Species’ distributions are shifting in response to global climate change and other human pressures. Accurate methods to monitor and predict distribution shifts are urgently needed to manage threatened species and ecosystems, and to control invasive species and diseases. This requires a step-change in the data and methods used to monitor and predict organism behaviours and ultimately shifts in species' distributions.
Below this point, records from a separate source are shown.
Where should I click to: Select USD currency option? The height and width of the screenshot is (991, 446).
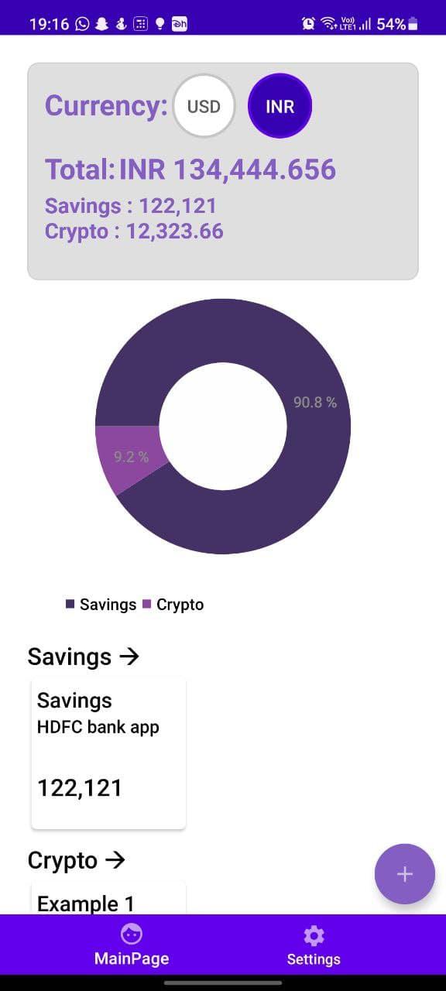pos(204,106)
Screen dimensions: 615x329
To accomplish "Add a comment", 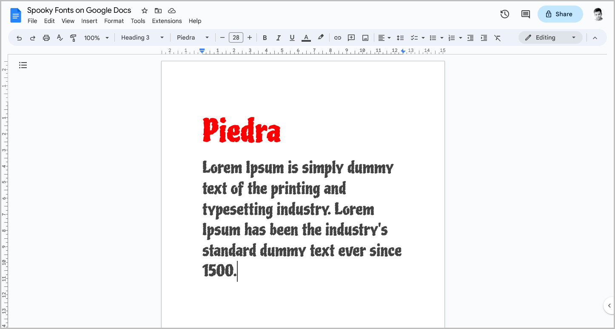I will coord(351,37).
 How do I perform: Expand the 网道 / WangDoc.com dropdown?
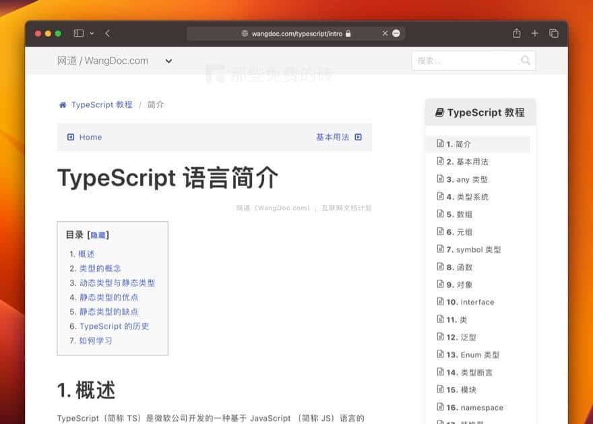(x=168, y=61)
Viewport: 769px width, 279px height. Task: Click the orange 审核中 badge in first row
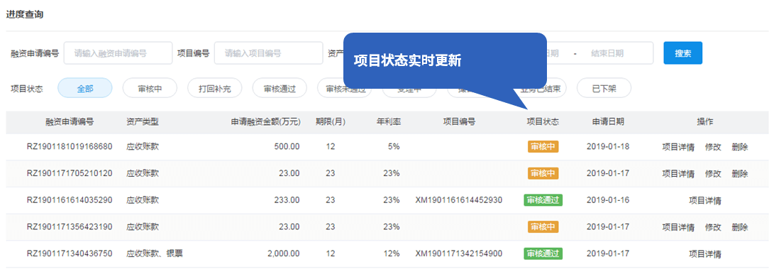click(543, 146)
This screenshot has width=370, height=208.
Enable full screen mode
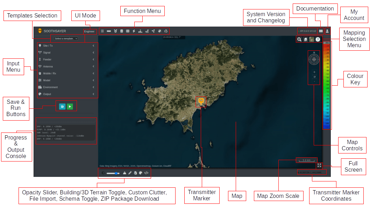319,165
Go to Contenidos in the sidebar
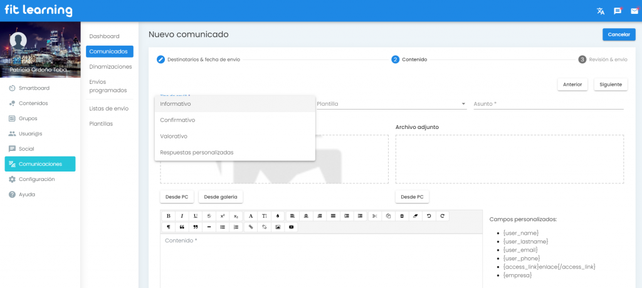This screenshot has height=288, width=642. tap(33, 103)
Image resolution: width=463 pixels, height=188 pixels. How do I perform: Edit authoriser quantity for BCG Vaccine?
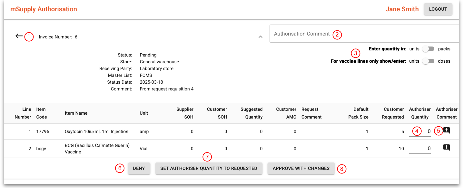click(420, 149)
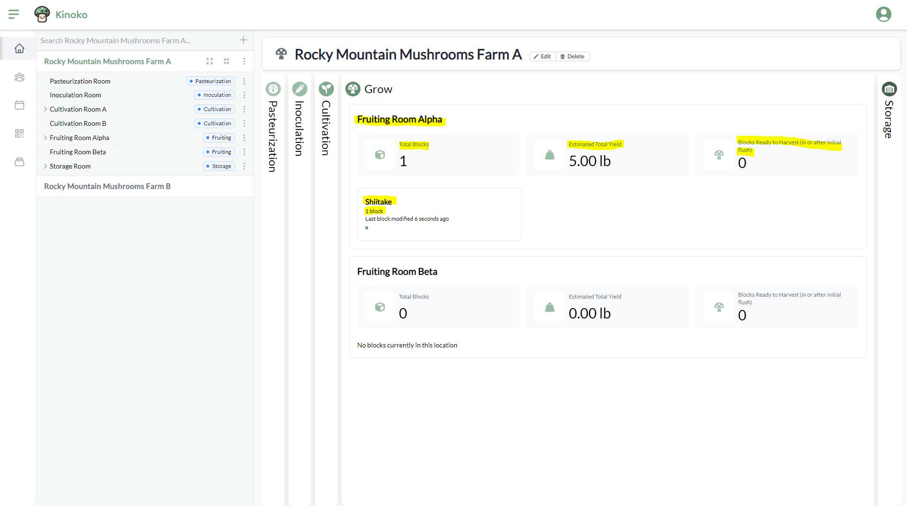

This project harnesses research in ecological and agent-based modelling, machine learning, and AI to increase the predictive power of models of species’ distribution shifts via “data-model fusion”. The successful candidate will develop near-real-time integration between emerging environmental and ecological AI-driven data sources (e.g., automated acoustic and machine vision species classification, web scraping, environmental DNA, satellite imagery) and agent-based models and ecological simulations. Our recent work, funded by the Monash Data Futures Institute, has piloted the development of novel data sources and agent-based models for the Australian cane toad invasion. The successful candidate will use this case study as a foundation for integrating multi-paradigm modelling approaches and devising workflows that are generalisable to a broad range of taxa and questions.

#sustainability

Required knowledge

This position would suit a candidate with a computer programming background who has an interest in ecology and biodiversity conservation, or an ecologist with computational modelling experience (e.g., using R, Python, Matlab).